Intrusion permise

Par Sabrina Roh

Une critique du spectacle :
Living-room dancers / Cie Nicole Seiler / Théâtre Les Halles de Sierre / du 1 au 3 mai 2014 / plus d’infos

© Nicole Seiler

La chorégraphe Nicole Seiler propose une incursion dans la ville de Sierre et dans l’intimité de ses habitants. Dans Living-room dancers, le spectateur, devenu voyeur, s’engage dans une chasse au trésor sur le thème de la danse. D’appartement en appartement, il scrute, depuis l’extérieur, des danseurs amateurs.

C’est à la recherche de néons rouges que se lancent les spectateurs du Théâtre Les Halles. Dans une lumière de fin de soirée, ils partent à la recherche de sept appartements investis par des danseurs amateurs et passionnés : de la danse orientale à la country, tout en passant par le hip-hop, les protagonistes du projet offrent un petit bout de leur passion et de leur intimité.

Nicole Seiler, chorégraphe du projet Living-room dancers est née à Zürich en 1970. Elle se forme en danse et en théâtre à la Scuola Teatro Dimitri à Verscio, à la Vlaamse Dansacademie à Bruges et à Rudra Béjart à Lausanne. Interprète, elle collabore à un certain nombre de créations de la Cie Buissonnière et de la Cie Philippe Saire notamment. En 2002, elle crée sa propre compagnie.

Avec Living-room dancers, projet qui voit le jour en décembre 2008, Nicole Seiler explore l’intrusion dans l’espace privé. La chorégraphe travaille régulièrement sur l’alliage de la danse et de la vidéo, ce qui donne parfois naissance à des spectacles de danse multimédia. Si dans la création proposée en ce moment au Théâtre Les Halles à Sierre, danse et vidéo représentent deux parties distinctes, elles se complètent toutefois pour offrir aux spectateurs un portrait complet des protagonistes.

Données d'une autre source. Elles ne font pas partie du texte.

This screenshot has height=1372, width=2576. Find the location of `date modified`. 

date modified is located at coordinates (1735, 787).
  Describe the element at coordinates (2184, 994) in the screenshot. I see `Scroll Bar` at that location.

La première partie se déroule hors les murs. Equipé d’une carte de la ville, de jumelles et d’un lecteur MP3, le spectateur s’arrête de maison en maison. Dans l’impossibilité de pénétrer dans les bâtiments, il lui faut trouver un endroit stratégique qui permette d’apercevoir au mieux les danseurs. En étudiant l’espace et en s’amusant à zoomer sur un visage ou sur une main posée sur une taille, le spectateur se construit son propre spectacle. Certains auront sans doute essayé, à l’aide du MP3, d’écouter de la pop américaine tout en regardant un tango. L’œil, en général fixé sur la performance, se surprend par ailleurs à dévier parfois sur le reste de la pièce, le spectacle éveillant en chacun un désir de voyeurisme. Quant aux danseurs, ils jouent le jeu à la perfection : ils ne prêtent pas attention au groupe agglutiné sous leur fenêtre et ne laissent parfois qu’entrevoir des bribes de mouvements, ce qui crée une sorte de frustration chez le spectateur-voyeur. Ce dernier se rend alors compte de son attitude intrusive.

L’intrusion du public dans la sphère privée des danseurs est en quelque sorte légitimée à l’issue du spectacle. En effet, par le biais de témoignages diffusés dans le hall du théâtre et à travers un film intitulé Living-room dancers, les différents protagonistes du projet se livrent consciemment et volontairement à la sphère publique. Tout au long de ce parcours chorégraphique, le spectateur est donc confronté à sa curiosité et les danseurs, à leur désir d’exhibition. C’est un hommage que rend Nicole Seiler à ces passionnés et le public, convaincu, en fait tout autant.

A voir jusqu’au 3 mai au Théâtre Les Halles à Sierre.